Cyber attacks have already proven themselves as a low-cost, high-payoff way to defend national sovereignty and to project national power. The key characteristics for some of the regions include:
Asia-Pacific. Home to large, bureaucratic hacker groups, such as the “Comment Crew” who pursues targets in high-frequency, brute-force attacks.
Russia/Eastern Europe. These cyber attacks are more technically advanced and highly effective at evading detection.
Middle East. These cybercriminals are dynamic, often using creativity, deception, and social engineering to trick users into compromising their own computers.
United States. The most complex, targeted, and rigorously engineered cyber attack campaigns to date.
In addition, the report speculates factors that could change the world’s cyber security landscape in the near- to medium-term, including:
- Outage of national critical infrastructure that is devastating enough to force threat actors to rethink the power of cyber attacks.
- A cyber arms treaty could stem the use of cyber attacks.
- Privacy concerns from the PRISM could restrain government-sponsored cyber attacks in the U.S. and globally.
- New actors on the cyber stage, most notably—Brazil, Poland, and Taiwan.
- Increased focus on developing evasion methods that bypass detection.
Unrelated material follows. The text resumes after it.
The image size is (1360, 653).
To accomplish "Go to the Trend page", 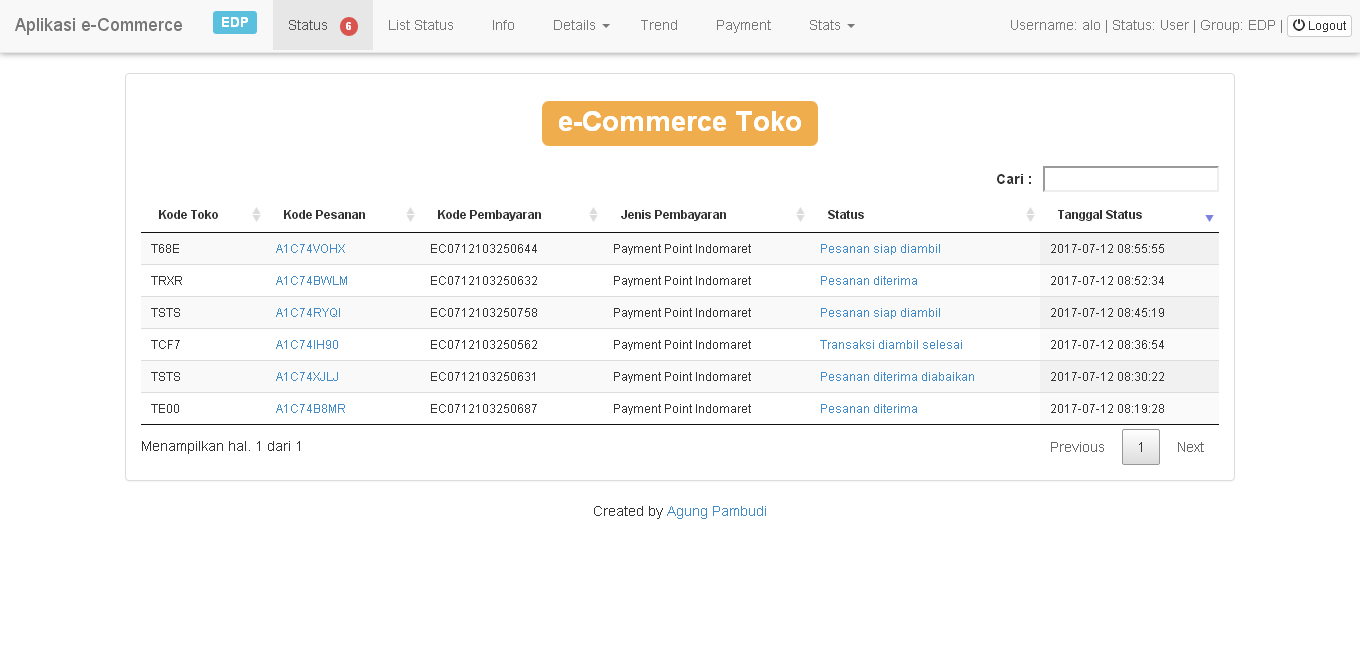I will [659, 25].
“A cyber attack, viewed outside of its geopolitical context, allows very little legal maneuvering room for the defending state,” Prof. Thomas Wingfield of the Marshall Center. “False flag operations and the very nature of the Internet make tactical attribution a losing game. However, strategic attribution – fusing all sources of intelligence on a potential threat – allows a much higher level of confidence and more options for the decision maker. And strategic attribution begins and ends with geopolitical analysis.”